═══ Sayfa Alıntısı ═══

Ulus devletin çözülüşü 
“Ulus devletin çözülüşünü yaşayan sadece Irak ve Afganistan değildir. Çin sınırında bulunan Kırgızistan’daki ulus devletten Atlas Okyanusu kıyısındaki Fas’a, Yemen ve Sudan’daki ulus devletten Bosna-Hersek ve Güney Kafkasya’daki (Kuzeydekiler de benzerdir) ulus devletlere kadar bütün ulus devletlerde benzer krizler yaşanmaktadır. Pakistan’ın daha şimdiden Afganistan’dan farkı kalmamıştır. Lübnan, Yemen ve Sudan sürekli kaynamaktadır. Mısır en ufak bir demokratik yumuşamada rejimin çöküşüyle karşı karşıya gelmiştir. Cezayir henüz iç savaştan tümüyle çıkmış değildir. Kendini istikrar adası ilan eden Türkiye ancak Gladio’nun özel harekâtlarıyla ayakta tutulmaktadır. Sorun yaşamayan tek bir Ortadoğu ülkesi yok gibidir”
 
Kendi yarattıkları ajanlar
“Kaldı ki sorunlar askeri olarak çözümlenecek sorunlar değildir. İslâmi teröristler diye ilan ettikleri kendilerinin yarattığı ajanlardır. Karşılarında askeri olarak savaşacak bir güç yoktur. Belki bir İran vardır. İran vurulsa bile katbekat daha fazla sorunlu güç ortaya çıkacaktır. Ortadoğu bunalımına ilişkin tüm göstergeler ulus devletlerin restorasyonlarla çıkış bulmasının zayıf bir olasılık olduğunu göstermektedir. Aslında 1990’lar sonrasında ABD hegemonyasının yapmak istediği, 1815-1830’daki monarşik rejimlerin restorasyonuna benzeyen bir ulus devlet restorasyonuydu. Fakat monarşik rejimlerin restorasyonu nasıl tutmadıysa, ulus devlet restorasyonları da özellikle Ortadoğu’da tutmamaktadır.”
 
Avrupa birliği ve ulus devlet krizi
 “AB eğer krizi aşmak istiyorsa, ulus-devlette radikal dönüşümler gerçekleştirmek durumundadır. Ulus-devletler mevcut egemenlik durumlarını korudukça kriz daha da derinleşecektir. Hâlbuki Avrupa Birliği altmış yıldır ulus-devlet egemenliğini sınırlandırarak kendini geliştirmeye çalışıyordu. Bu çabalar bile yetmediğine göre, ulus-devlet krizinin küreselliği açıkça ortaya çıkmaktadır. Sorun artık ulus-devletlerin, dolayısıyla kapitalist modernitenin yapısal kriz yaşayıp yaşamaması değildir; krizden sonra neyin nasıl yaşanacağına ilişkindir. Bunalım, kaos neyle ve nasıl aşılacaktır? Eğer durumu Roma veya Osmanlı İmparatorluğu’nun çöküşleri sonrasına benzetirsek, ulus-devletlerin yerine nelerin, ne tip rejimler, siyasi oluşumlar ve ortak toplumsal yaşam biçimlerinin gelişeceğini tartışmak ve çözüm bulmak gerekecektir.”

═══

Soru —
Ulus devlet krizi üzerine metne göre aşağıdaki soruları yanıtlayın.
1. Pakistan'ın artık hangi ülkeden farkı kalmamıştır?
2. 1990'lar sonrasında ABD hegemonyasının yapmak istediği ulus devlet restorasyonu neye benzetilmektedir?
3. Avrupa Birliği kaç yıldır ulus-devlet egemenliğini sınırlandırarak kendini geliştirmeye çalışıyordu?
Veriler, metinden ayrı bir malzeme olarak verilmiştir.

═══ Materyal ═══

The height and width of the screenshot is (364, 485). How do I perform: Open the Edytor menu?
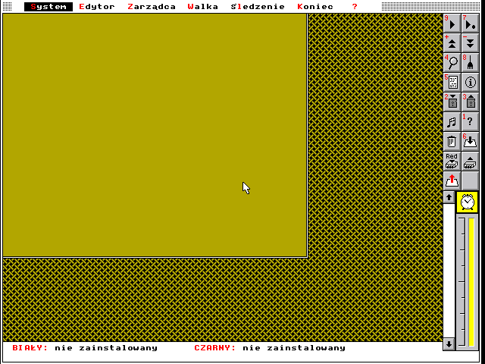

═══

Alıştırmanın Cevabı —
1. Afganistan'dan.
2. 1815-1830'daki monarşik rejimlerin restorasyonuna.
3. Altmış yıldır.